• _Supplied material_
========================
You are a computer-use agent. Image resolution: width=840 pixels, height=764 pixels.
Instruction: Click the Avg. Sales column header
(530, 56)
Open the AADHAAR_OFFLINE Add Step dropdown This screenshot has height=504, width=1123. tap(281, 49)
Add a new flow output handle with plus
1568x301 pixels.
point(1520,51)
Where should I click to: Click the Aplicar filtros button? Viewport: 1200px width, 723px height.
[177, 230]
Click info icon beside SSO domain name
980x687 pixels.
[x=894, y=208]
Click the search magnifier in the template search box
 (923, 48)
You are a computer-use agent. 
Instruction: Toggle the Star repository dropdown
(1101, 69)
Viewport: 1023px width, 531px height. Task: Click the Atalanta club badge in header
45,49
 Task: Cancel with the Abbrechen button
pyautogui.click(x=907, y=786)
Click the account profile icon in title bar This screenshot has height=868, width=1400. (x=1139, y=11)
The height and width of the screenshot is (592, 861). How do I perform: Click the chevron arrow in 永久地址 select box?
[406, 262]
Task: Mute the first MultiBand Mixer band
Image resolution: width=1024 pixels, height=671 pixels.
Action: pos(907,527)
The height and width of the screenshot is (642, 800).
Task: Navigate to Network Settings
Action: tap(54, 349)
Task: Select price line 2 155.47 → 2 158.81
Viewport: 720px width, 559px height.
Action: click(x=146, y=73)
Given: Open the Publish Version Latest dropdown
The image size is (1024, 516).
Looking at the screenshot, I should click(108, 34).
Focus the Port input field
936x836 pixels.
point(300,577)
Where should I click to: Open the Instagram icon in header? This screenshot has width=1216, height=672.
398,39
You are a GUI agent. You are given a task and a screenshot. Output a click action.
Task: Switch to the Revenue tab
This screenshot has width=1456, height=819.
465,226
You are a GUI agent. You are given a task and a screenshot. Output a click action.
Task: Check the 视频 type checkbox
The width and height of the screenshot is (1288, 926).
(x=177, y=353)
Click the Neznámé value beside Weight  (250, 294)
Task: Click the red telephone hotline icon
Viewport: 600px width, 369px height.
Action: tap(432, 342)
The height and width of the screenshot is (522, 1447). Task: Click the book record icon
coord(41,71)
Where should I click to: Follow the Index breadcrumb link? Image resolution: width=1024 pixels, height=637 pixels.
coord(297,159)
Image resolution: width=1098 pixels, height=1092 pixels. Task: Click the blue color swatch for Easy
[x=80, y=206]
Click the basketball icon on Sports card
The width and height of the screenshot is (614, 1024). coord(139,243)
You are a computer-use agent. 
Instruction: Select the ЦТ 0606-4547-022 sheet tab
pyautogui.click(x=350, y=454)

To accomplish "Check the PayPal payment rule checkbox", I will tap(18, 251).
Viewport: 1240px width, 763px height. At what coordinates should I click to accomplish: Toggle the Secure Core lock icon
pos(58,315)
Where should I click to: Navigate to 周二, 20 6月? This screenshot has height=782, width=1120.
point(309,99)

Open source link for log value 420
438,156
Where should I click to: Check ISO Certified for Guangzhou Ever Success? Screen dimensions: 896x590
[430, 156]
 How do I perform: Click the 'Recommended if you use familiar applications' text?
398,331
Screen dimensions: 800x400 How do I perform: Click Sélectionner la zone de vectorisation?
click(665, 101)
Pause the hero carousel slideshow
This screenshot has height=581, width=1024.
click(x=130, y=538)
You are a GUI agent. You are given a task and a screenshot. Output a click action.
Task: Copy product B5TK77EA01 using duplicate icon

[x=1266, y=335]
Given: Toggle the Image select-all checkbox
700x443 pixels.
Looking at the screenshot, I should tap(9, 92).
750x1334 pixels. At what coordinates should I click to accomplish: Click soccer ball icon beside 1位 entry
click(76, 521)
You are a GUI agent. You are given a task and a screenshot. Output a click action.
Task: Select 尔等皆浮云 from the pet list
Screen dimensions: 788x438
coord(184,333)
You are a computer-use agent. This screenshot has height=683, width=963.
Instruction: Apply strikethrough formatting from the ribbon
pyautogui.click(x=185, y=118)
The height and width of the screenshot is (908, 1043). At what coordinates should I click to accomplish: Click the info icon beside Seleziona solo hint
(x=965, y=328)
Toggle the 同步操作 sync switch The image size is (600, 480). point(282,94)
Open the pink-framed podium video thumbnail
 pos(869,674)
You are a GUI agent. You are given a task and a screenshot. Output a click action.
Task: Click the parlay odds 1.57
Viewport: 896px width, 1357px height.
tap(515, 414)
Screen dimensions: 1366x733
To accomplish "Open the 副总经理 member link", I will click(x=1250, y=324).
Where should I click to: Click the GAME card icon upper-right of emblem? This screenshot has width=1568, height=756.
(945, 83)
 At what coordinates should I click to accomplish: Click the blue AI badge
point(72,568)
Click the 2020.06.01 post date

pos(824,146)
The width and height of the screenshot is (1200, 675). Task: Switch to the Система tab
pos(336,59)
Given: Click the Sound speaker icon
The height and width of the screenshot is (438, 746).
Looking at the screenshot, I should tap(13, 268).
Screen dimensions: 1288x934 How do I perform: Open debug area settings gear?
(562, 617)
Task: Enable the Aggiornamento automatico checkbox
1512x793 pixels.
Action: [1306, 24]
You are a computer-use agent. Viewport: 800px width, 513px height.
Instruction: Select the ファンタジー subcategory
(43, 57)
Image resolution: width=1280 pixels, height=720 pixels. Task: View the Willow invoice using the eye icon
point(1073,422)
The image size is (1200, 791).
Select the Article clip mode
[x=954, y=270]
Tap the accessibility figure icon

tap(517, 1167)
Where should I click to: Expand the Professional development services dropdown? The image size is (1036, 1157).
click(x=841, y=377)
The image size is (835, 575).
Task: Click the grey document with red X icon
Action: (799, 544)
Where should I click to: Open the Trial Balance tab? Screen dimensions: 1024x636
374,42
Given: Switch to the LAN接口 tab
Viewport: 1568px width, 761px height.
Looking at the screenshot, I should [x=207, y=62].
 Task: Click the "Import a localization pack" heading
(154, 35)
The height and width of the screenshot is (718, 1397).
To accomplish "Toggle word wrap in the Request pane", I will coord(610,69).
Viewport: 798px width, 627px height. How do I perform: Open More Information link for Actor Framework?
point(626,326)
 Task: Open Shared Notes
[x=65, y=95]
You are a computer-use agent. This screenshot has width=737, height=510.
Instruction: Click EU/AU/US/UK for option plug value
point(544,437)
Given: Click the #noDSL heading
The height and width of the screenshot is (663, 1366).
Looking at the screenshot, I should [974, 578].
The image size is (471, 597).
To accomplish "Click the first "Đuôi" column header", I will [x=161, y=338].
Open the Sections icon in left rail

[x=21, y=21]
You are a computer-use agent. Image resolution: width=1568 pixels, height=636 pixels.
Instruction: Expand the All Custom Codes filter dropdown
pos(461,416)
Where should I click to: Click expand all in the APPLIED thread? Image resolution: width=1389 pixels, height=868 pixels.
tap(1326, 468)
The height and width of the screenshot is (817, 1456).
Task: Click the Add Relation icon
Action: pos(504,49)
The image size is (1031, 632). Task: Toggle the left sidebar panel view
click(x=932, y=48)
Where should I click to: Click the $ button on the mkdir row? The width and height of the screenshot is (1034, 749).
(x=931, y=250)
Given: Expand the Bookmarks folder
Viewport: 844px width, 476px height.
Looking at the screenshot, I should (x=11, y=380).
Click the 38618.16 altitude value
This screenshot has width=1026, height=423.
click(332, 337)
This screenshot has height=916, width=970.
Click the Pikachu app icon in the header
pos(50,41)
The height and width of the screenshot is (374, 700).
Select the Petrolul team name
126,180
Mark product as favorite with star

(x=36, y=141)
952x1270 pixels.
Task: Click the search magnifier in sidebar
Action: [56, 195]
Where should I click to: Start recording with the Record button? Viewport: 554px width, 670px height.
========================
• _Prompt_
Answer with the count alone: how many lines in the data above have "computer" in them?

• _Task result_
7